Llegamos al fin de siglo y del milenio; al inicio de la segunda década del siglo XXI y del Tercer Milenio, cuando la cultura de la dominación alcanzó un desarrollo inimaginado. Cultura de dominio cultural y político a través de la ciencia y de la técnica y del amedrentamiento expresado en la guerra fría. Final del siglo y de milenio como también lo será de la indiscriminada explotación de la naturaleza. Explotación que se empieza a volver contra sus manipuladores y amenaza con arrastrarlos por cambios y desequilibrios que su ambición originó. Esta vía es a la que tienen que renunciar los países emergentes. Los beneficiarios de la cultura de la dominación viven de los réditos de la explotación material y humana. Los que no la alcanzaron deberán renunciar a ella para impedir la catástrofe de la humanidad y la cultura.

 *El Dr. Mario Magallón Anaya es Dr. en Estudios Latinoamericanos por la UNAM, Investigador Titular C de Tiempo completo en el Centro de Investigaciones sobre América Latina y el Caribe de la UNAM. Sus líneas de investigación son: Filosofía de la educación en América Latina y Filosofía política de America Latina.

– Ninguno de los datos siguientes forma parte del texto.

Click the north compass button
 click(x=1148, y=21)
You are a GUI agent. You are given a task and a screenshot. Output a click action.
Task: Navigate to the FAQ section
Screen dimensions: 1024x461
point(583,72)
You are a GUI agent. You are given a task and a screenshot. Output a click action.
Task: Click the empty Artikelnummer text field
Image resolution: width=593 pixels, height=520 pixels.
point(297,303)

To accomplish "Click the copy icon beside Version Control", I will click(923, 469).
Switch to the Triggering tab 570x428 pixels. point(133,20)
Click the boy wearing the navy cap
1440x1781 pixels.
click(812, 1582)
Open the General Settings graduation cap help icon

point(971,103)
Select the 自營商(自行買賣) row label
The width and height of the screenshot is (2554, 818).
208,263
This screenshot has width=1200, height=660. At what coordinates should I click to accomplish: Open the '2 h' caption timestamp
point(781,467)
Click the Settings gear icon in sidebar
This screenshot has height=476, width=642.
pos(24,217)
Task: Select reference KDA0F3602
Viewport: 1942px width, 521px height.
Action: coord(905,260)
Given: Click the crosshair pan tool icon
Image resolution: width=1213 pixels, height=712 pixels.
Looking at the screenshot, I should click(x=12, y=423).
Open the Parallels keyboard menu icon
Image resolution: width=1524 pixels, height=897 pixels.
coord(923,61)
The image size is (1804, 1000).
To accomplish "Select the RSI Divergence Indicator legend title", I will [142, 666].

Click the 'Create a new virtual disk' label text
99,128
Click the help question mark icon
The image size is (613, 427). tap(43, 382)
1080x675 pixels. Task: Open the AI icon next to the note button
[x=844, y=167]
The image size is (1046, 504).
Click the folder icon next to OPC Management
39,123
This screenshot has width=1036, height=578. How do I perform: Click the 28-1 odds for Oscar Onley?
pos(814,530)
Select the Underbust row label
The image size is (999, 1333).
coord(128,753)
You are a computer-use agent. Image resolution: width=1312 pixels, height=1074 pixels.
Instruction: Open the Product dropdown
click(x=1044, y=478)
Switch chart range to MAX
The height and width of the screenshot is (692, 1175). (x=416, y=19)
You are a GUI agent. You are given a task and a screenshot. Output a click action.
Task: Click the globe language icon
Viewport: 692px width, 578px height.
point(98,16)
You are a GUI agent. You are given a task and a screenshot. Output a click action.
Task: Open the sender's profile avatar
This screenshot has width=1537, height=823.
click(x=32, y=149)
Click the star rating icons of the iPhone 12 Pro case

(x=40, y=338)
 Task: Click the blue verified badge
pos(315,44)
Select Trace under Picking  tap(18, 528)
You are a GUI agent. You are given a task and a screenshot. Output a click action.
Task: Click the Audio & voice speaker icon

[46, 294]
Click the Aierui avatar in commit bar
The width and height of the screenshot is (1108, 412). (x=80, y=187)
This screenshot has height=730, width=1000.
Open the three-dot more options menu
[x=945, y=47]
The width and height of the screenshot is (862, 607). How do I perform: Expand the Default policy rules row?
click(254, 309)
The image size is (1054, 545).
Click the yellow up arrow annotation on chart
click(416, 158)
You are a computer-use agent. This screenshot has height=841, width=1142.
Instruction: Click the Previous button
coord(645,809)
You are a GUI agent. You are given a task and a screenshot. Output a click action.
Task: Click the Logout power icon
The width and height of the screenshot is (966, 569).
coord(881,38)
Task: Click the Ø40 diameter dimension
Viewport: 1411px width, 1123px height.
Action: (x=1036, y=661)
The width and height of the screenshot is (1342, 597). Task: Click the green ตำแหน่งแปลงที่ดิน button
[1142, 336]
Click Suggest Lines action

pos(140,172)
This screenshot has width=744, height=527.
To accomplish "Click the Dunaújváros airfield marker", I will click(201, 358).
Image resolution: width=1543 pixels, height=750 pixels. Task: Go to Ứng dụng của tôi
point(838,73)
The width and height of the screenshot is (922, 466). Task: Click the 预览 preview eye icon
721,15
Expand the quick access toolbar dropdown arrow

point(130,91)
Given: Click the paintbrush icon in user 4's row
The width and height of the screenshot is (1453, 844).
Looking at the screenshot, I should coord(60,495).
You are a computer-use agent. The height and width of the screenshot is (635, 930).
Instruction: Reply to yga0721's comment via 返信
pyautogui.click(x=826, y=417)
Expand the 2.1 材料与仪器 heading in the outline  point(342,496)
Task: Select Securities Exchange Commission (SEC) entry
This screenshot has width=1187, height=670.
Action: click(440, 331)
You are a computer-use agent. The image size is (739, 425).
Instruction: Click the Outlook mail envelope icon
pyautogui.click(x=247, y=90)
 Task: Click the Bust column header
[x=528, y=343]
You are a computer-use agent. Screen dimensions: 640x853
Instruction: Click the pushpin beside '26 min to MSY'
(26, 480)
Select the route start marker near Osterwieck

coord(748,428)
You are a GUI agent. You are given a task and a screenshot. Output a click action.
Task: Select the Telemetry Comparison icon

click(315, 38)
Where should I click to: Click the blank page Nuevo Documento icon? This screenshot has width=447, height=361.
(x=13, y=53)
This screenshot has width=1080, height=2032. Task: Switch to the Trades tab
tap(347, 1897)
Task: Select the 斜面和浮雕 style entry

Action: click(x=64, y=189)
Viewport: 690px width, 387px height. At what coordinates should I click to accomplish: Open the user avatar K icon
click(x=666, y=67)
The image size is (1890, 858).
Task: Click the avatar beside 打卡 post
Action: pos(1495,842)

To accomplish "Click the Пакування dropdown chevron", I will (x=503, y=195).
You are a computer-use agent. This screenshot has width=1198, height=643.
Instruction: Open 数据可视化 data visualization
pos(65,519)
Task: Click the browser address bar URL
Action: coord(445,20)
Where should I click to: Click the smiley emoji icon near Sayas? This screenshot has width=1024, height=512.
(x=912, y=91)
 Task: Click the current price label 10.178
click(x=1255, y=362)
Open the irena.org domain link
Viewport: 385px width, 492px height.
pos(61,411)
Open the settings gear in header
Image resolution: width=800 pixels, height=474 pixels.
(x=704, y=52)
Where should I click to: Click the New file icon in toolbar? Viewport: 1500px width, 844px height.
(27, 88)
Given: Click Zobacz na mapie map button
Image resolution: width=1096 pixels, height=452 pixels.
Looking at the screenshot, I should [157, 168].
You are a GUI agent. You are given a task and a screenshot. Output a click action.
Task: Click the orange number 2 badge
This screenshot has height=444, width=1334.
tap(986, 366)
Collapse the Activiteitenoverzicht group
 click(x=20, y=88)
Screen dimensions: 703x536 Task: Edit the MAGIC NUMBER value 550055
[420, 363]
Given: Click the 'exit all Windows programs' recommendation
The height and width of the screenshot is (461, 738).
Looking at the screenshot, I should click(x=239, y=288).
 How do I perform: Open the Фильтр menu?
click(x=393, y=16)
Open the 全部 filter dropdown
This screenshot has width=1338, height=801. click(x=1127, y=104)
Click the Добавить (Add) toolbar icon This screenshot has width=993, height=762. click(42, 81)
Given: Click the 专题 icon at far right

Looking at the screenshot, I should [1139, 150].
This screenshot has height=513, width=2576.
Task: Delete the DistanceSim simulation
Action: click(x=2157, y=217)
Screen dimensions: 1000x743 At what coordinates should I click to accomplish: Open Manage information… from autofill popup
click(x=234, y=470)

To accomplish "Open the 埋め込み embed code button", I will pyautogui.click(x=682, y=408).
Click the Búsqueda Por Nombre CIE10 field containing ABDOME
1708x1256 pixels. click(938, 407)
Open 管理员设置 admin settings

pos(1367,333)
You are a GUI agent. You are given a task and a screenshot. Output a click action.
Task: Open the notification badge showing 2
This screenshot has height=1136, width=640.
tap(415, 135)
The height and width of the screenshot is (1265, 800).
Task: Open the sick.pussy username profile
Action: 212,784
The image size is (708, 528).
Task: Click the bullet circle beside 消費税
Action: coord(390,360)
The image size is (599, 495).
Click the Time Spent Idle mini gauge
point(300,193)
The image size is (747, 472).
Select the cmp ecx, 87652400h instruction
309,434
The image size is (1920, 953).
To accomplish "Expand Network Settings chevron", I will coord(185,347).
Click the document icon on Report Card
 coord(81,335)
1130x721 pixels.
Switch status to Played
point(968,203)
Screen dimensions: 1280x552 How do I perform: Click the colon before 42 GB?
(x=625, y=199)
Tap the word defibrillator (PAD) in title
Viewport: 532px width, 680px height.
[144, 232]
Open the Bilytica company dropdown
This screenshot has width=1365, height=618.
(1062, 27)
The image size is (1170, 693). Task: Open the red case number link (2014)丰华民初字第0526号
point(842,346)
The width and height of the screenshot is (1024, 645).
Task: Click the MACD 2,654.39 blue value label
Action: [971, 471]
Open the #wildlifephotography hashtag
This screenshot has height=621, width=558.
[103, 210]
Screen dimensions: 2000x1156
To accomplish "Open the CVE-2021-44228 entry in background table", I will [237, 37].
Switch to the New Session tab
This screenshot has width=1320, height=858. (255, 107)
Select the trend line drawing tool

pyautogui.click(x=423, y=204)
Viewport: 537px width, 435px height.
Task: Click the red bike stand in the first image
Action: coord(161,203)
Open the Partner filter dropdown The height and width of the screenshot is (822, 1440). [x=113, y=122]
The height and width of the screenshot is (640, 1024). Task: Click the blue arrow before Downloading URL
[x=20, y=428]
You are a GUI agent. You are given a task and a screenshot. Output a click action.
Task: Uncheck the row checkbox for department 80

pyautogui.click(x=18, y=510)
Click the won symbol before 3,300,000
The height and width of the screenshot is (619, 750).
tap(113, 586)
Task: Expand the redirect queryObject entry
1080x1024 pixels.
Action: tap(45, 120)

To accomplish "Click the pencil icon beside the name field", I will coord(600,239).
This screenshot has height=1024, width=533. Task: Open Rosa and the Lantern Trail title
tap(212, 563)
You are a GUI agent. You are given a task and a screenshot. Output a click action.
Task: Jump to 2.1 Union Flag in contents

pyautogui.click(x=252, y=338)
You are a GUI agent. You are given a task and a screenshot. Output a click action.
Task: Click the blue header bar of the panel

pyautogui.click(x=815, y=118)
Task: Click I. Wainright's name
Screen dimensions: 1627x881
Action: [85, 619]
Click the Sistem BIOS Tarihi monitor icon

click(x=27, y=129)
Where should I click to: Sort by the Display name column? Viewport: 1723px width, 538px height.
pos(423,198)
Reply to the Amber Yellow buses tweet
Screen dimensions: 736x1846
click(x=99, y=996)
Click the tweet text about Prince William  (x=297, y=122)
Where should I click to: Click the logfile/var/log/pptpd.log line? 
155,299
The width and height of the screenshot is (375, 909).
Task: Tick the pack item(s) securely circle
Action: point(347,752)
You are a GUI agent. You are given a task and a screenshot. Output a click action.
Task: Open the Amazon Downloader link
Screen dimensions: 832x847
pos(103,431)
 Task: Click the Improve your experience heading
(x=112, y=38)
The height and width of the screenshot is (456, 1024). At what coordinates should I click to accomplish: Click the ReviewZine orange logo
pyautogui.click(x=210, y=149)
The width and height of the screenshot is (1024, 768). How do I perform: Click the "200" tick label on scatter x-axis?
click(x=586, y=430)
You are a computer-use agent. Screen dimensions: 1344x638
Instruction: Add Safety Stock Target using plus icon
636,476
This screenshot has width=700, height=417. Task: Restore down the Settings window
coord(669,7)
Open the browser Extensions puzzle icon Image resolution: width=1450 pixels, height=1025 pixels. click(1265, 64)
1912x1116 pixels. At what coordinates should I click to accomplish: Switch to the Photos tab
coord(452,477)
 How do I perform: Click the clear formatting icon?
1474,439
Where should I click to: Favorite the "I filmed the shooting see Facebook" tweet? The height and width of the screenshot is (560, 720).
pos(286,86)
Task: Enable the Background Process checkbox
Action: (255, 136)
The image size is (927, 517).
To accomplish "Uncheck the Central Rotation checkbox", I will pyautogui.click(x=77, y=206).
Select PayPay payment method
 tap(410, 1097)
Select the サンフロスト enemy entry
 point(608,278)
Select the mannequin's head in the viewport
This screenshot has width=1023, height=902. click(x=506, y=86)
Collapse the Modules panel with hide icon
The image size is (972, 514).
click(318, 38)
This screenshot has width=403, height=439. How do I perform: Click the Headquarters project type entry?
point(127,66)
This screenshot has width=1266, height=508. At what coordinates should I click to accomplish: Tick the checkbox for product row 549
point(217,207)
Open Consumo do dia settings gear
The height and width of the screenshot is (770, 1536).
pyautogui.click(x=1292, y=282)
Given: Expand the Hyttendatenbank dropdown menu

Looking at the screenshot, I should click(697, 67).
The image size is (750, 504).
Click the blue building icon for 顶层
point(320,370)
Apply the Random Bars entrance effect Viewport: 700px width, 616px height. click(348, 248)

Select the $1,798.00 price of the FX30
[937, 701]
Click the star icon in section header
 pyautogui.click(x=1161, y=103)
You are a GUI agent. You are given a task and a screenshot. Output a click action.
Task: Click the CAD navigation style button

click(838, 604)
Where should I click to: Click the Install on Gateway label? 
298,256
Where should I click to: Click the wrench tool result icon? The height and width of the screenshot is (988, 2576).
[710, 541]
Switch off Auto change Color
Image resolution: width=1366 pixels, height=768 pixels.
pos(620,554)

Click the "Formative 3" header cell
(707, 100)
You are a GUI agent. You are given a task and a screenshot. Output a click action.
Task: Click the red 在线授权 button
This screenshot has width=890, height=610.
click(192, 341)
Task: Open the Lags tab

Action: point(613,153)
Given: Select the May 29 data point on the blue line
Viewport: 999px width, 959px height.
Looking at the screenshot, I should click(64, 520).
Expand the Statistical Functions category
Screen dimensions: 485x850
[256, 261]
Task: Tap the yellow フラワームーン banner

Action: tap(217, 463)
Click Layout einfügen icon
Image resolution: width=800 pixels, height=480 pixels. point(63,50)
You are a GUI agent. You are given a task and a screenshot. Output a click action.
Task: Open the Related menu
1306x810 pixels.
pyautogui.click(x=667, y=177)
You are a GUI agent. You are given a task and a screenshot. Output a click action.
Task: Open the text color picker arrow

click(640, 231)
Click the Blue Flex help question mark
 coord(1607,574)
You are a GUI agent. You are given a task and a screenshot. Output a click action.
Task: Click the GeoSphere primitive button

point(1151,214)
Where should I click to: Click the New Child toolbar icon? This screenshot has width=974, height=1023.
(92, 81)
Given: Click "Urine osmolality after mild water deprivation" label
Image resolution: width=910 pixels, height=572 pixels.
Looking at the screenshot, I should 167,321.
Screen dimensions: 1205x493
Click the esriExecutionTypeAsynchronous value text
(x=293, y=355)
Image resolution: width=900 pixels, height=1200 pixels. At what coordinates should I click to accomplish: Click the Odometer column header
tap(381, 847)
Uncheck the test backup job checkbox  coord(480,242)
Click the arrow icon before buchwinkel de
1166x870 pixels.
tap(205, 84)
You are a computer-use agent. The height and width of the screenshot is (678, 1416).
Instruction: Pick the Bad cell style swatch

[1]  Edgar Morin, Introducción al pensamiento complejo, Barcelona, Gedisa, 1994, p. 24.
[2] Cfr. Thomas S. Kuhn, La estructura de las revoluciones científicas, Breviario 213, México, FCE, 1976, p. 51 (para Kuhn un paradigma es un modelo o patrón aceptado como modelo teórico, objeto de mayor articulación y especificación en condiciones nuevas, más rigurosas y formales).
[3] Cfr. Ibid. Loc. cit.
[4] Cfr. Thomas S. Kuhn, ¿Qué son las revoluciones científicas? Y otros ensayos, Barcelona, Paidós, 1989, pp. 55-57 y ss.
[5] Cfr. Gastón Bachelard, El compromiso racionalista, Argentina, Siglo XXI, 1973; Gastón Bachelard, La formación del espíritu científico, Argentina, Siglo XXI, 1972; Gastón Bachelard, La filosofía del no. Ensayo de una filosofía del nuevo espíritu científico, Amorrortu, 1973.
[6] Leopoldo Zea, Foro: “Visión Iberoamericana 2000”, IV Naturaleza y cultura, versión mecanográfica, México, 1993, pp. 1-2.
[7] Víctor Flores Olea, “Cultura, tradición y modernidad”, varios autores, Las Américas en el horizonte del cambio ll, México, UNAM/Conaculta/FCE, 1992, pp. 79-80.
[8] Paulo Freire, Pedagogía del oprimido, México, Siglo XXI, 1976, p. l06.
[9]  Cfr.  Leopoldo Zea, Latinoamérica en la encrucijada de la historia, México, UNAM, 1981, p. 179.
[10] Eric J. Hobsbawn, “Crisis de la ideología, la cultura y la civilización”, varios autores, La situación mundial y la democracia 1, México, UNAM/ Conaculta/FCE, 1992, p. 53.
[11] Cfr. Jacques Le Goff, Pensar la historia, España, Paidós Ibérica, 1991, pp. 213-233.